Objectives The clinical significance of subthreshold mixed states is unclear. This study investigated the clinical outcomes in participants with bipolar I disorder or schizoaffective disorder, using the Cassidy and Benazzi criteria for manic and depressive mixed states, respectively. Methods Participants ( N = 239) in a prospective observational study of treatment and outcomes in bipolar I or schizoaffective disorder, bipolar type, were grouped based on study entry clinical presentation as having pure depression ( n = 63) if they satisfied DSM-IV-TR criteria for a Major Depressive Episode (MDE), depressive mixed state if they also had at least three concurrent hypomanic symptoms ( n = 33), or not depressed ( n = 143) if they did not satisfy the criteria for MDE. Participants were similarly grouped as having pure mania ( n = 3) if they satisfied DSM-IV criteria for a Manic Episode, manic mixed state if they also had at least two concurrent depressive symptoms ( n = 33), or not manic ( n = 203). Clinical data were collected by interview every 3 months over a 24-month period.

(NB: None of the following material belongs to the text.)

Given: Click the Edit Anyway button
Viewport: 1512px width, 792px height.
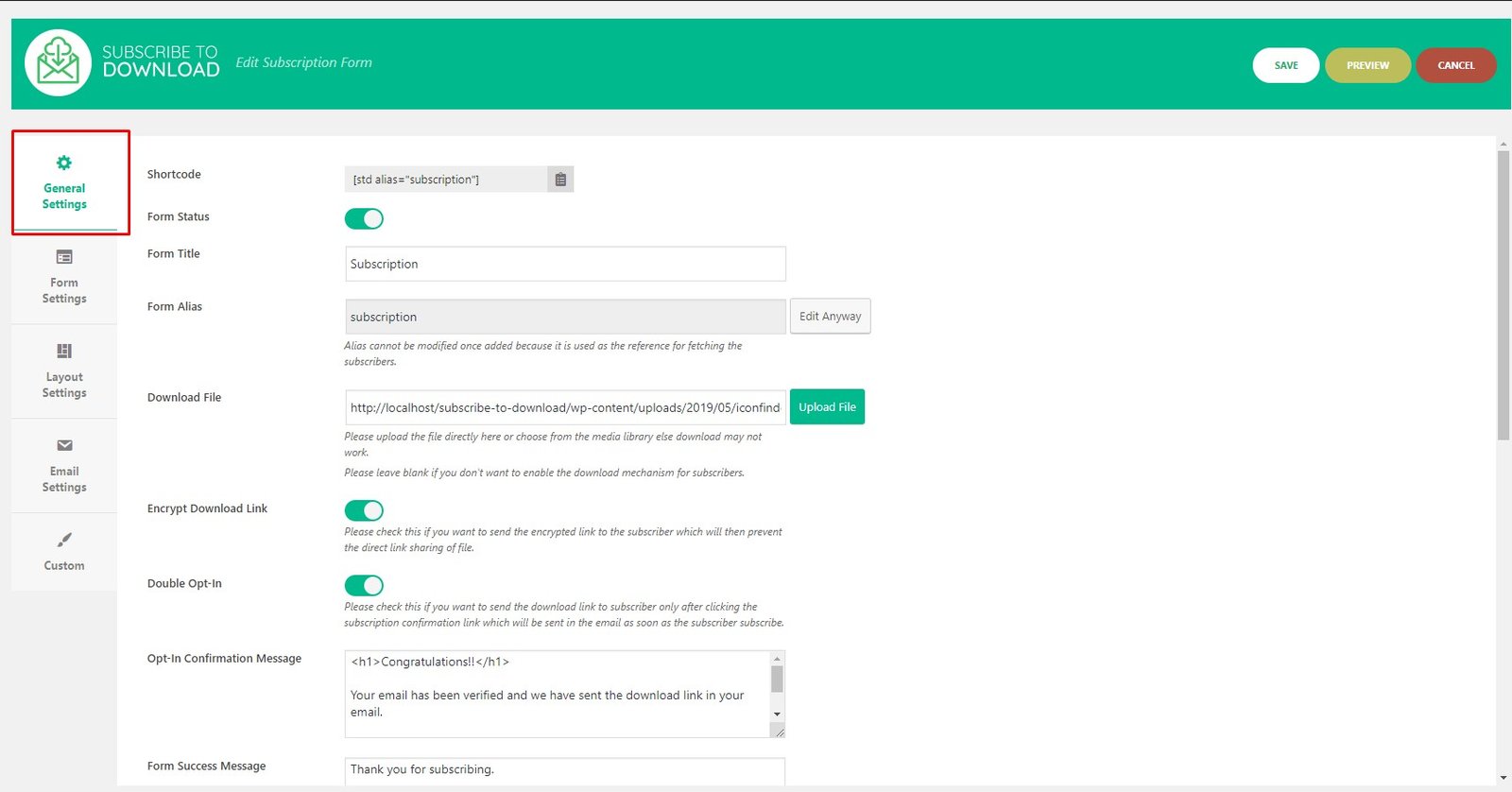Looking at the screenshot, I should tap(830, 317).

Results Measures of quality of life, mental and physical health over the 24-month period were significantly worse for participants who were classified as having mixed states at study entry on most outcome measures compared to participants who were not in an illness episode at study entry. A depressive mixed state was predictive of greater manic symptomatology over the 24 months compared to participants with pure depression. Conclusion In participants with a current episode of mood disorder, the presence of subthreshold symptoms of opposite polarity was associated with poorer clinical outcomes over a 24-month period.